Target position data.
--------------------
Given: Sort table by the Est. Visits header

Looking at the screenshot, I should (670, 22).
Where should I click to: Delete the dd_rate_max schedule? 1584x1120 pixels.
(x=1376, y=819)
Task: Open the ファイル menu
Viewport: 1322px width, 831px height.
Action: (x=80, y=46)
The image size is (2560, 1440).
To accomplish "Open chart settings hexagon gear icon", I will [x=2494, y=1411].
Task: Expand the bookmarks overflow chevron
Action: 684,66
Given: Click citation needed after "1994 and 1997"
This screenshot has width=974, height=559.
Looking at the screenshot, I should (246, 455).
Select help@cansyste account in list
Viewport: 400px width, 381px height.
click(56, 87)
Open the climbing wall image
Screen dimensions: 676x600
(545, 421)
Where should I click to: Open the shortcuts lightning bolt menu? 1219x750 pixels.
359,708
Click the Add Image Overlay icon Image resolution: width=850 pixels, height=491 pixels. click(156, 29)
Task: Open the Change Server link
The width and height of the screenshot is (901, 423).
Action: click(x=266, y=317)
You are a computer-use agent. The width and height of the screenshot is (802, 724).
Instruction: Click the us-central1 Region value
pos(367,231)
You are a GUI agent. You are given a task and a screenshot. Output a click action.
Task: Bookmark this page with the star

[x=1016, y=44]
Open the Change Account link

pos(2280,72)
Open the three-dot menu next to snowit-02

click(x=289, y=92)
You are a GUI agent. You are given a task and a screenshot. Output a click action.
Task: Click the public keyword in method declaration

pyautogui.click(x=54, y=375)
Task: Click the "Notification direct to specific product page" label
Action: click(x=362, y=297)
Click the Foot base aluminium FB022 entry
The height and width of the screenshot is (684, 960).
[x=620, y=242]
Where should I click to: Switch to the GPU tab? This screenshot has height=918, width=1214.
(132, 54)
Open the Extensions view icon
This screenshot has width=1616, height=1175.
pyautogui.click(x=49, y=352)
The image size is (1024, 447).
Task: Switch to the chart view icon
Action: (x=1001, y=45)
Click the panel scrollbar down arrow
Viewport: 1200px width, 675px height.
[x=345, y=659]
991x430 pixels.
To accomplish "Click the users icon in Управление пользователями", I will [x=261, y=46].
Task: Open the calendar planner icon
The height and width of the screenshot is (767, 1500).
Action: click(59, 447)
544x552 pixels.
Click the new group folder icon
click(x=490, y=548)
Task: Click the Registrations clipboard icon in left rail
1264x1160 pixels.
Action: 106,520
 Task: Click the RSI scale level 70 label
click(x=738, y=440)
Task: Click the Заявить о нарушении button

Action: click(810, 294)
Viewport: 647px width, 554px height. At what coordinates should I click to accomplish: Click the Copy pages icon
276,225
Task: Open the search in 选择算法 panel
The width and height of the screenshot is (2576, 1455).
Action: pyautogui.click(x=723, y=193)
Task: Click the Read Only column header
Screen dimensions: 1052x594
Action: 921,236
--------------------
Please copy the data from the line with "Given: Click citation" up to and including the line with "pos(367,231)", replacing "citation needed" with "citation required" and leaving everything else unchanged.

Written answer.
Given: Click citation required after "1994 and 1997"
This screenshot has width=974, height=559.
Looking at the screenshot, I should (246, 455).
Select help@cansyste account in list
Viewport: 400px width, 381px height.
click(56, 87)
Open the climbing wall image
Screen dimensions: 676x600
(545, 421)
Where should I click to: Open the shortcuts lightning bolt menu? 1219x750 pixels.
359,708
Click the Add Image Overlay icon Image resolution: width=850 pixels, height=491 pixels. click(156, 29)
Task: Open the Change Server link
The width and height of the screenshot is (901, 423).
Action: click(x=266, y=317)
You are a computer-use agent. The width and height of the screenshot is (802, 724).
Instruction: Click the us-central1 Region value
pos(367,231)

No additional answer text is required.